Stretch Marks over Tattoos
Since the scarring distorts skin, they will also distort skin that has previously been inked, possibly distorting the design as well. This is something you might want to be aware of before getting a tattoo since the scarring, if they are going to appear, will distort the skin and can rarely, if ever, be prevented. You will either want a design that can gracefully accept a certain degree of distortion in the event they suddenly appear or have a tattoo placed where they are unlikely to occur. Safe places would tend to be the forearms or lower legs and ankles. The middle of the back tends to be a safe place as well as long as you do not become grossly obese. The worst places are your belly and thighs.
Tattoos over Recent Ones
A special case for applying a tattoo over a scar is when the marks are reasonably new. If they have been there for some time, it is not unusual for a person to finally come to the conclusion that inking around or over them might be a way to disguise them. For many women, the first time they will experience the problem is following a pregnancy. Some may decide to try to do something to hide them as soon as possible. If inking is the approach, it might be better to either try something else or wait a while.
The reason for waiting is that a stretch mark represents damage to the skin and it always takes the skin some time to heal. This healing process can easily take up to a year. A tattoo might be applied around them early on, but an attempt to ink directly on a new scar is less likely to meet the desired outcome. The reason for this is that old ones generally hold the ink better than new ones. Another thing to take into account is that applying a tattoo directly over a new one can be quite painful since the skin has not yet fully healed and the dermis tends to be thinner than normal.
If you simply can’t wait, consider a smaller tattoo or one that is black. Some colors run more easily than others when applied.
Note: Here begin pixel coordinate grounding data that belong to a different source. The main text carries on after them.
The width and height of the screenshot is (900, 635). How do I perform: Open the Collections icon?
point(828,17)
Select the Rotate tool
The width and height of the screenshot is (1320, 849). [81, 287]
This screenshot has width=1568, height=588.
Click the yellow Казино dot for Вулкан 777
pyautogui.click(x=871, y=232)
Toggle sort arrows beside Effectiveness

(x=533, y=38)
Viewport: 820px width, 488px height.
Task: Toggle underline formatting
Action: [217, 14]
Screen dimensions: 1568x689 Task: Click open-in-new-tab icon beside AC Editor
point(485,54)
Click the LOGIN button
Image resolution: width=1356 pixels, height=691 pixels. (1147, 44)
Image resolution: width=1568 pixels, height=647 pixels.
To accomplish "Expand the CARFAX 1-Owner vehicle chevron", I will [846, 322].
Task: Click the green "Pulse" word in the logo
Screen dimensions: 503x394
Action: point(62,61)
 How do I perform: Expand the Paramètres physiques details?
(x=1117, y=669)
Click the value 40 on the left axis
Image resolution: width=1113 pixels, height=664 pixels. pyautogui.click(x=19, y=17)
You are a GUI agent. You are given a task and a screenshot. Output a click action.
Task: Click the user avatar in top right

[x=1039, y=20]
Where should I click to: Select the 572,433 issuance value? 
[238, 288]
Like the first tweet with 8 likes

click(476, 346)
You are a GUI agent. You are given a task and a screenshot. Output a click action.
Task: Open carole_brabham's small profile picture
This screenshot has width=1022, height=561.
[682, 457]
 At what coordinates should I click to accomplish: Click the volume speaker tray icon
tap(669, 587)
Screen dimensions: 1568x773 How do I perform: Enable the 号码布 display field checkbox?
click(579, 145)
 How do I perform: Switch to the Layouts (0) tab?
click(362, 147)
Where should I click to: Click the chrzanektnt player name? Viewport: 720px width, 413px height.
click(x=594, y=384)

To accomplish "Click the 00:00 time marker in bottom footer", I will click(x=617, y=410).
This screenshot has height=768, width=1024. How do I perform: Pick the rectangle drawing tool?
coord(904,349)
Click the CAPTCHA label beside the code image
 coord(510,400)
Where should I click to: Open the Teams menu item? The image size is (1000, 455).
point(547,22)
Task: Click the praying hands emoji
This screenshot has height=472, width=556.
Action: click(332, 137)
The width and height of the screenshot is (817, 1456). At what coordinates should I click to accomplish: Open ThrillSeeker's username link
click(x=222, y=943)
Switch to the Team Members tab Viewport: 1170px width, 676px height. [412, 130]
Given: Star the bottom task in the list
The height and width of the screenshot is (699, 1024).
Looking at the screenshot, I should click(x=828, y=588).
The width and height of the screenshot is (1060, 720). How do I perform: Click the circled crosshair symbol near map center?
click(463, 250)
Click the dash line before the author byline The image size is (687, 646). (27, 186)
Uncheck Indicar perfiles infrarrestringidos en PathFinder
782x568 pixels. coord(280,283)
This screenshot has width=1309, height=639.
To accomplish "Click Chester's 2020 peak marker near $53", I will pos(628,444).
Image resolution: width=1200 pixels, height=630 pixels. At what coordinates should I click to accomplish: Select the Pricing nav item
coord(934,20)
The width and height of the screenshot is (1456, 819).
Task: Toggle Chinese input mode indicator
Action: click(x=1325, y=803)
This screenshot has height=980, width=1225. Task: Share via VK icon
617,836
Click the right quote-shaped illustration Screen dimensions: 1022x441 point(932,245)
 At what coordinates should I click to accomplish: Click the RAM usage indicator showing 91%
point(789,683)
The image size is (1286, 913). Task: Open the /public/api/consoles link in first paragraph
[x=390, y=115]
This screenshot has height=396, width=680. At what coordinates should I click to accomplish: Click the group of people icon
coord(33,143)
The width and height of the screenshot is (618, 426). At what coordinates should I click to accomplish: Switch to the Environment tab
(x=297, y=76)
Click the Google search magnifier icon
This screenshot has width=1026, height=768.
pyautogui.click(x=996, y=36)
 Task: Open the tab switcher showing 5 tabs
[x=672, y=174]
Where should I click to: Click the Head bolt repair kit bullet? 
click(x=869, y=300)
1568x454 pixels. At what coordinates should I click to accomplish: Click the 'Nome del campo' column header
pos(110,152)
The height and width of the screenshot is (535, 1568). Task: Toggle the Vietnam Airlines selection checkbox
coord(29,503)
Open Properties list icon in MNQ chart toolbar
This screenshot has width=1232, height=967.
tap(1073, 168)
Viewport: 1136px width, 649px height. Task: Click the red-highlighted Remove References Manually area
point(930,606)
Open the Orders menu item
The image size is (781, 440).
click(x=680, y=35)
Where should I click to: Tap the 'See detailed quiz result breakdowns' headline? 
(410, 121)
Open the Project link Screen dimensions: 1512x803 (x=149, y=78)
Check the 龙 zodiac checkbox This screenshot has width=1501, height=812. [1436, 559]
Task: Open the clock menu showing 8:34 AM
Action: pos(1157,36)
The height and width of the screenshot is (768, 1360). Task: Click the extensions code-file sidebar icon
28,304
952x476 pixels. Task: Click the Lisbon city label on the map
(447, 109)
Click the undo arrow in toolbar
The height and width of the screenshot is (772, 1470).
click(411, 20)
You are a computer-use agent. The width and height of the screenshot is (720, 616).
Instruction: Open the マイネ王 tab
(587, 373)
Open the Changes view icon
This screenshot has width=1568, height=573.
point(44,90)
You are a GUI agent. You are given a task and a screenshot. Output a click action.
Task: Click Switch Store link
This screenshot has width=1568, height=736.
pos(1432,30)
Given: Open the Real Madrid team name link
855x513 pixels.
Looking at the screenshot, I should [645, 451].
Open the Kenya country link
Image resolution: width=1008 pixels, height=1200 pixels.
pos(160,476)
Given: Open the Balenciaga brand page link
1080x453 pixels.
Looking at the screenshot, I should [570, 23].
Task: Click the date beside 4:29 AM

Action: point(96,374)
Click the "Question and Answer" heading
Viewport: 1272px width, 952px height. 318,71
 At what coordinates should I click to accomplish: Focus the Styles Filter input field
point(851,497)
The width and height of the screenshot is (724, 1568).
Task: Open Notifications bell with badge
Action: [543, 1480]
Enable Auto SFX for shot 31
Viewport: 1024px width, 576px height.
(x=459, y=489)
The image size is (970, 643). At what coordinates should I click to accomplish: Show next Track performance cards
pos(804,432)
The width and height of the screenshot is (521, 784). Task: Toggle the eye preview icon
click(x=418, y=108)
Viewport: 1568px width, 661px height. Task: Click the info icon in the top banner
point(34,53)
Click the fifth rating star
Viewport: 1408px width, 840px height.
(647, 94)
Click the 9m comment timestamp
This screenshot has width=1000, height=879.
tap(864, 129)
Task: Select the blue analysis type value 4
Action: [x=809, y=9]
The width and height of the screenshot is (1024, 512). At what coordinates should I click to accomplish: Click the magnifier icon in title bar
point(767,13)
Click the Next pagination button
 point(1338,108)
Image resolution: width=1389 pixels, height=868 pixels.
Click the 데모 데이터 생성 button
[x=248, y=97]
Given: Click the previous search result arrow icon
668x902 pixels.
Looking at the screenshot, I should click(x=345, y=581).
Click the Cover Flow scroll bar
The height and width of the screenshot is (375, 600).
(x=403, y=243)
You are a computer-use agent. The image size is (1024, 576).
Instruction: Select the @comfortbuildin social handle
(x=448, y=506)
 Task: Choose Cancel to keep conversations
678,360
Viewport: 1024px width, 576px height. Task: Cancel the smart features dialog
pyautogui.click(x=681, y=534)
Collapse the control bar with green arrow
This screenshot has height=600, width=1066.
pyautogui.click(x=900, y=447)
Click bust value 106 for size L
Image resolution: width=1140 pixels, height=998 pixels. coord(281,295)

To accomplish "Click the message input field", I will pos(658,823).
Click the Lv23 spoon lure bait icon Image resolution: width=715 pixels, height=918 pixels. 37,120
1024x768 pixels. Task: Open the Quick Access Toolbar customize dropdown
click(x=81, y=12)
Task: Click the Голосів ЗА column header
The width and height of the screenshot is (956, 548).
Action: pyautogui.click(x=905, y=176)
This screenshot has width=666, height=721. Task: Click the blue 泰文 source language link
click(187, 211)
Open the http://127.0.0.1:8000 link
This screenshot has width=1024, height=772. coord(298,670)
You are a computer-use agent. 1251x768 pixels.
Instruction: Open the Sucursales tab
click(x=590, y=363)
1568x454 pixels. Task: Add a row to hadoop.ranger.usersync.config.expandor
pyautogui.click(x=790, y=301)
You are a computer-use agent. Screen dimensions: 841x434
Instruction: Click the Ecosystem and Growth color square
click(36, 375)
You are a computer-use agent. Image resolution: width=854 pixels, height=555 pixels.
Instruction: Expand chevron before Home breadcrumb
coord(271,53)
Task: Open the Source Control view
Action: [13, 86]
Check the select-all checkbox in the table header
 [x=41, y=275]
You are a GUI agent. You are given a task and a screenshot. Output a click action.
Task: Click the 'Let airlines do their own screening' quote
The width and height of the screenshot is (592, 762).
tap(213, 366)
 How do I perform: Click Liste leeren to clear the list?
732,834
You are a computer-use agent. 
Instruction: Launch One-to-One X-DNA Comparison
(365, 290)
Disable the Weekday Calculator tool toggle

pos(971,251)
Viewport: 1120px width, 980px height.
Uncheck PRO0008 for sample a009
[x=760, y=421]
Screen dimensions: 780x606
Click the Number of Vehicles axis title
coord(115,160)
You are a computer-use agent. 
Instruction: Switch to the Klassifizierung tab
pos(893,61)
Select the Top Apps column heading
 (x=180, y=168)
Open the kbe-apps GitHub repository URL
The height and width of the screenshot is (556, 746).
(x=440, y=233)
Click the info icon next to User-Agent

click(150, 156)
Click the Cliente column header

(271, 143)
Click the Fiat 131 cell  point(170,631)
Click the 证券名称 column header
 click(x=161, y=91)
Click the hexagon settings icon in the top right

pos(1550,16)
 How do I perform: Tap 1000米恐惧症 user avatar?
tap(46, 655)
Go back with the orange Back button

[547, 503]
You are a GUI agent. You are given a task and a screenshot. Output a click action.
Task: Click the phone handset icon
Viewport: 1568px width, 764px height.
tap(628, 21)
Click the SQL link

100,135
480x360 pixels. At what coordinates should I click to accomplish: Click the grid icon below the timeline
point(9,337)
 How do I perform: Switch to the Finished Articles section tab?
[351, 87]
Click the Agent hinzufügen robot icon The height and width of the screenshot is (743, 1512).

Black ink tends to be better behaved.
In summary, getting inked can be an excellent way to disguise or hide the imperfection or it can be a disaster. It all depends upon the characteristics of the marks, the characteristics of your skin, the design, and the skill of the artist. Never leave the tattooing up to an amateur. Also, make certain the tattoo artist tells you the pros and cons of getting inked over or around them and the possible outcomes before you make your decision. Just remember, the ultimate result will tend to be quite permanent.